Andrew Essex, the former CEO of the influential advertising agency Droga5, brings a wealth of marketing and branding experience. His background in media and communications is expected to enhance FOA’s consumer engagement and brand positioning efforts. Cory Gardner, who served as a U.S. Senator from Colorado from 2015 to 2021, offers extensive knowledge in legislative affairs and financial services. His insights are anticipated to aid FOA in navigating the financial landscape and building relationships with policymakers and industry stakeholders.
Brian Libman, Chairman and Founder of FOA, expressed excitement about the new additions to the board, highlighting their respective expertise in marketing and public policy as key to the company’s continued growth and advocacy for responsible financial solutions.
FOA continues to focus on providing industry-leading solutions to retirees, seeking to leverage the knowledge and experience of Essex and Gardner to further its mission and drive long-term growth.
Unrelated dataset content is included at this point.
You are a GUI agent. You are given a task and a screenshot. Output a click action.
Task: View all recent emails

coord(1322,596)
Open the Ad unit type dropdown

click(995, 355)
Recent financial data shows promising momentum, with revenue growth of 44% in the last twelve months and analysts projecting continued profitability for the coming year. InvestingPro subscribers have access to 8 additional key insights about FOA’s financial health and growth prospects.
The company’s forward-looking statements indicate plans for the new board members to contribute to the performance and financial results of the business. However, these statements are subject to various risks and uncertainties, as detailed in the company’s recent SEC filings.
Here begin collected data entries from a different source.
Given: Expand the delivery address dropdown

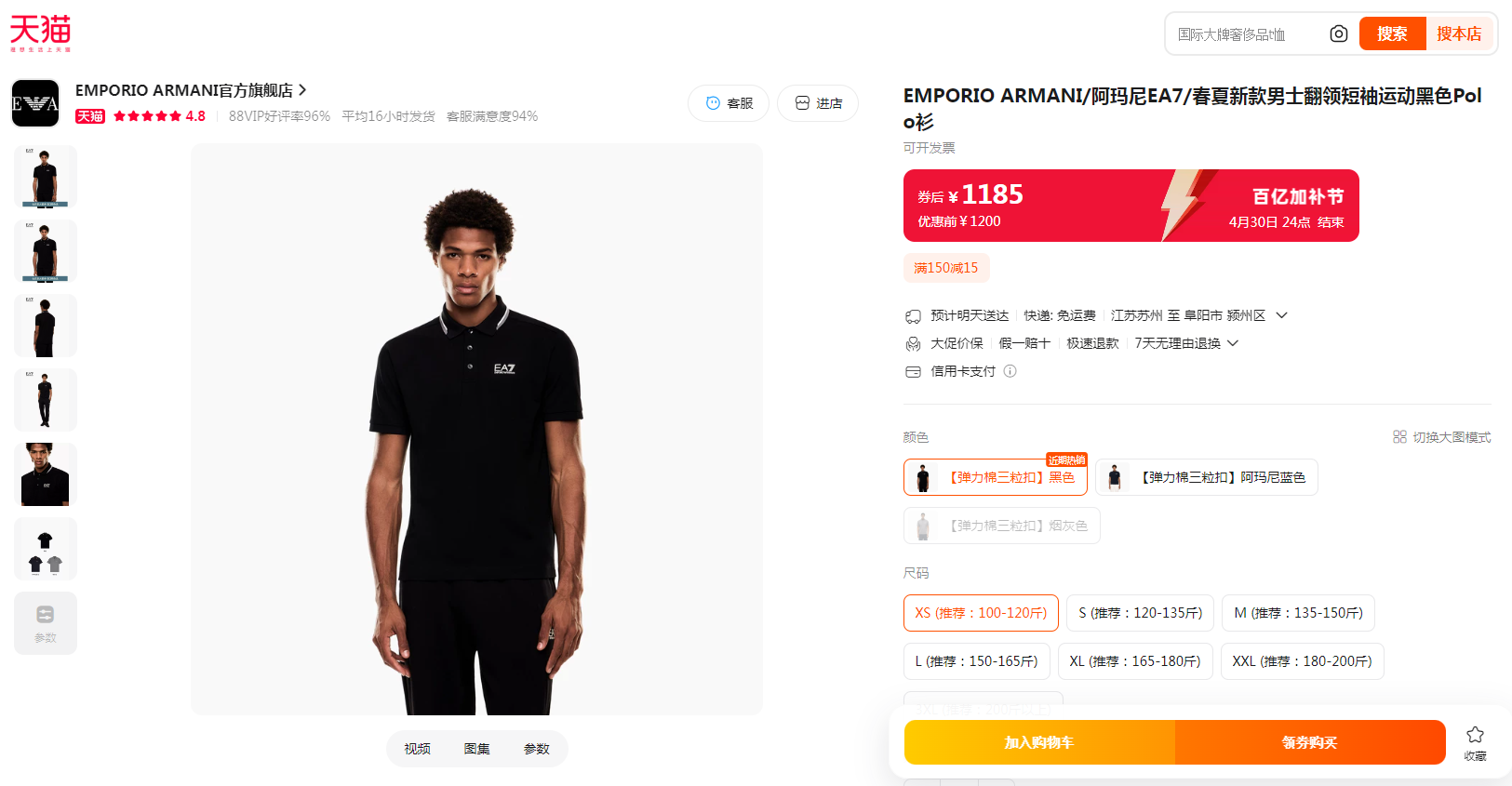Looking at the screenshot, I should [1281, 315].
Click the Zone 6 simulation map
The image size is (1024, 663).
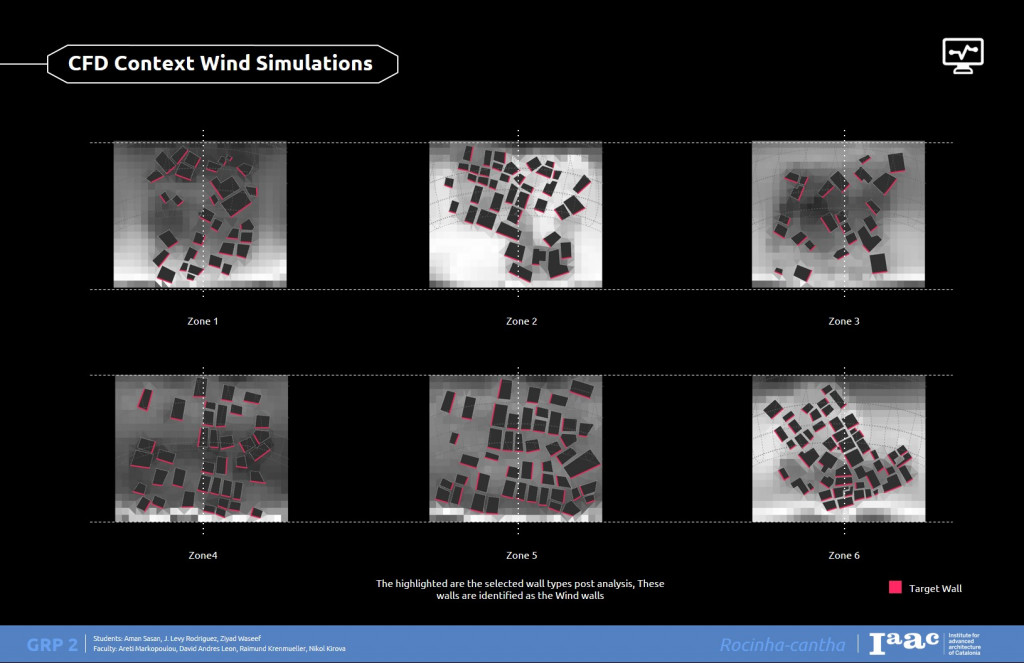[x=838, y=448]
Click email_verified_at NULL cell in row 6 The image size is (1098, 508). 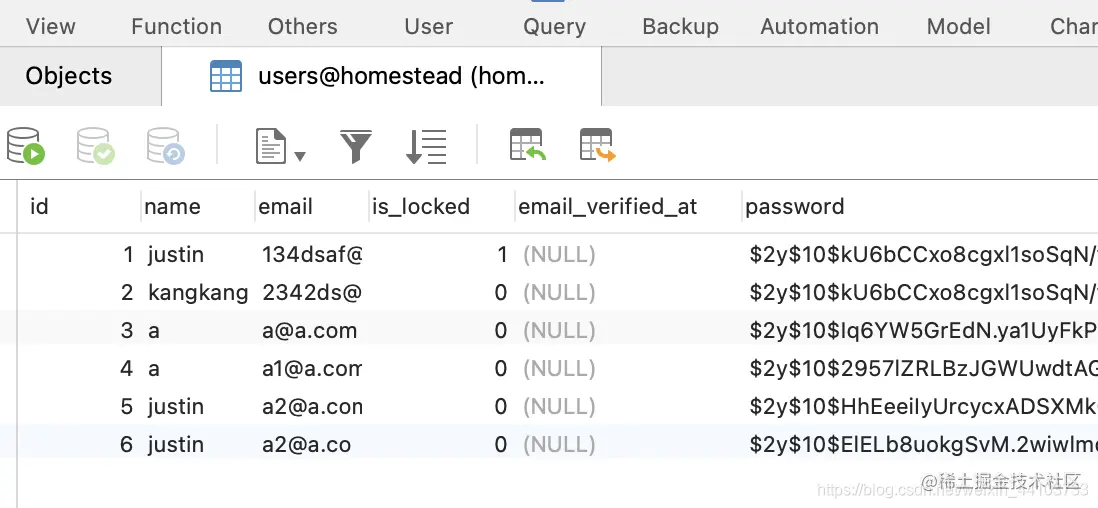tap(559, 445)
This expansion of FOA’s board comes as part of its ongoing commitment to serving the financial needs of the aging population, aiming to ensure a secure and comfortable retirement for its clients. The information for this article is based on a press release statement from Finance of America Companies Inc.
In other recent news, Finance of America Companies Inc. reported its financial results for the fourth quarter of 2024, highlighting a net loss of $143 million, or $5.95 per share, despite significant year-over-year improvements in other key metrics. The company achieved a full-year GAAP net income increase of $200 million, with adjusted EPS rising by 116%. Additionally, full-year adjusted net income was $14 million, and adjusted EBITDA reached $60 million. In a separate development, UBS analyst Doug Harter adjusted the price target for Finance of America shares from $29.00 to $25.00 while maintaining a Neutral rating. This adjustment reflects a valuation approach based on 7.1 times the firm’s projected adjusted earnings per share for 2026. Despite the positive annual performance, Finance of America’s stock experienced a 17.5% decline in aftermarket trading following the earnings announcement. The company plans to launch a new marketing platform in the second quarter of 2025, projecting an origination volume increase of 26-42% for the year.